- GOAL OF THE EXERCISE:
Copy out the part of the listing below that opens with the line containing "Task: Click clock" and closes with the line containing "Action: point(512,243)", both lines included, word for word. Give only that part.

- PROVIDED INFORMATION:

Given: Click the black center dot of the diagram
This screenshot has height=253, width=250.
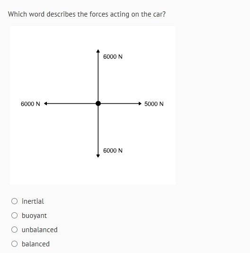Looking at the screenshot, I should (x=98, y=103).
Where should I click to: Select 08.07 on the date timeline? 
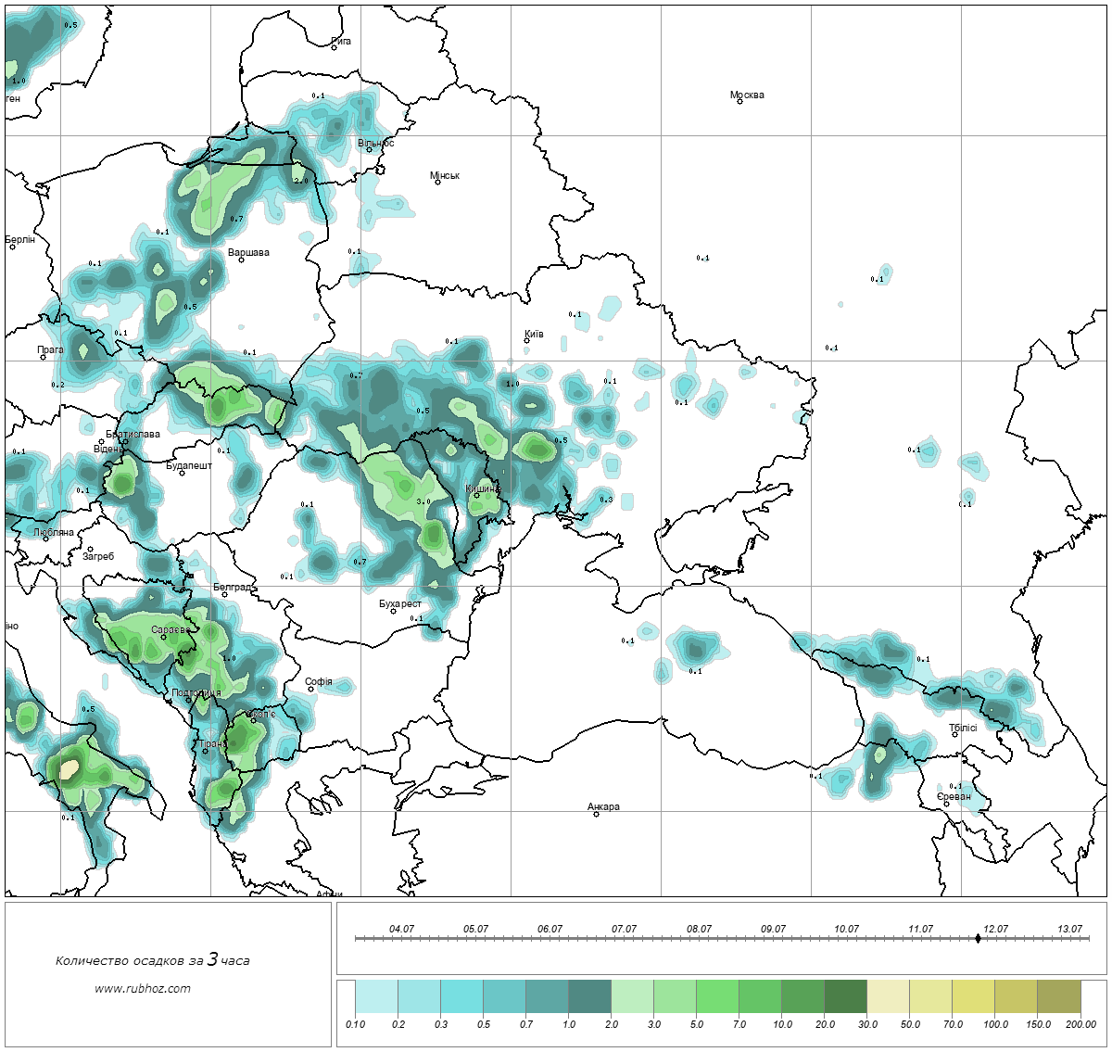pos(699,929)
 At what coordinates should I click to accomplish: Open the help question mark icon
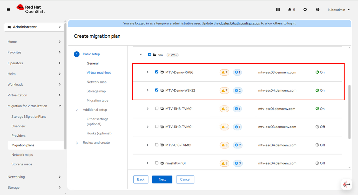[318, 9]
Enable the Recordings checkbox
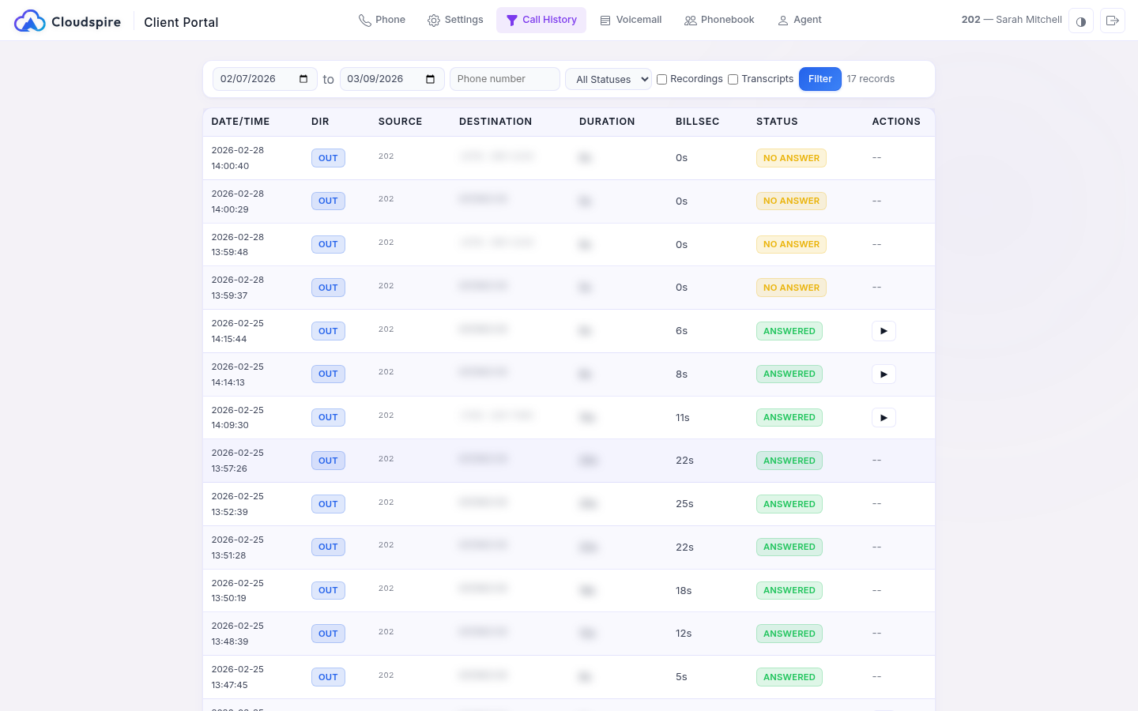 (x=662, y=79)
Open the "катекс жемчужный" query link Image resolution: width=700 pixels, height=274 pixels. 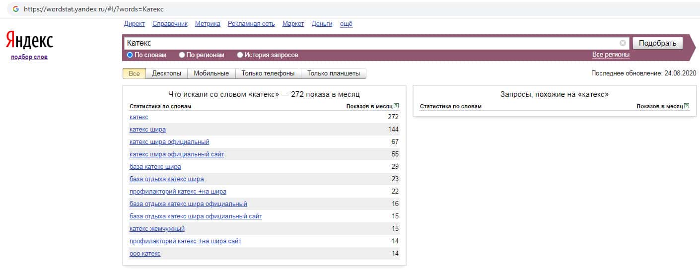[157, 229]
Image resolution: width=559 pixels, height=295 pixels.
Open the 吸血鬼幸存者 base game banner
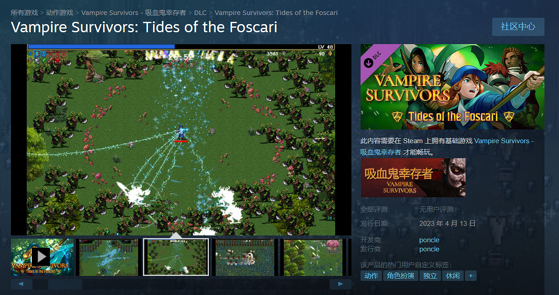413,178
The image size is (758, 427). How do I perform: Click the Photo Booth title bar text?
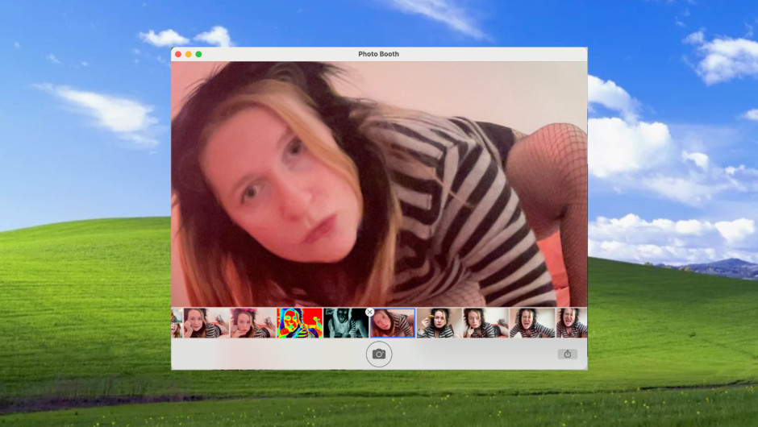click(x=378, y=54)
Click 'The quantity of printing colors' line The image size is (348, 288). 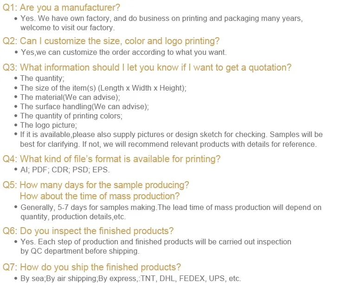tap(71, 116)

--

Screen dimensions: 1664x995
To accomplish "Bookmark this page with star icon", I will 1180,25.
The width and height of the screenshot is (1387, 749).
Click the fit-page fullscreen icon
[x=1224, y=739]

==

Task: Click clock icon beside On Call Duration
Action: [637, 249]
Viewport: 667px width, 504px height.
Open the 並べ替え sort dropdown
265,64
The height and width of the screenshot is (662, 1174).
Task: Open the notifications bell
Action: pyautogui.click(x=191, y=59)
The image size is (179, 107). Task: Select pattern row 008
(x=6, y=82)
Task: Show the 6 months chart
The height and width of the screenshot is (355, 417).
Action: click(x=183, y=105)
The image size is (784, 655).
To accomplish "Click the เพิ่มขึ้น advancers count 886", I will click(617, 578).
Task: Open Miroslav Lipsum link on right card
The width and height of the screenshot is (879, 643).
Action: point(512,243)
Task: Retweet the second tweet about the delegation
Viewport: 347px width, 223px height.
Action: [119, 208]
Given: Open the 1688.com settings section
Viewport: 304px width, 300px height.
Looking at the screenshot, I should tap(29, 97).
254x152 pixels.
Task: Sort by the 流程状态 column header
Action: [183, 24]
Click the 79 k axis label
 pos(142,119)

- RESULT:
Task: Click clock icon beside On Call Duration
Action: [637, 249]
Viewport: 667px width, 504px height.
Open the 並べ替え sort dropdown
265,64
The height and width of the screenshot is (662, 1174).
Task: Open the notifications bell
Action: pyautogui.click(x=191, y=59)
The image size is (179, 107). Task: Select pattern row 008
(x=6, y=82)
Task: Show the 6 months chart
The height and width of the screenshot is (355, 417).
Action: click(x=183, y=105)
The image size is (784, 655).
To accomplish "Click the เพิ่มขึ้น advancers count 886", I will click(617, 578).
Task: Open Miroslav Lipsum link on right card
The width and height of the screenshot is (879, 643).
Action: point(512,243)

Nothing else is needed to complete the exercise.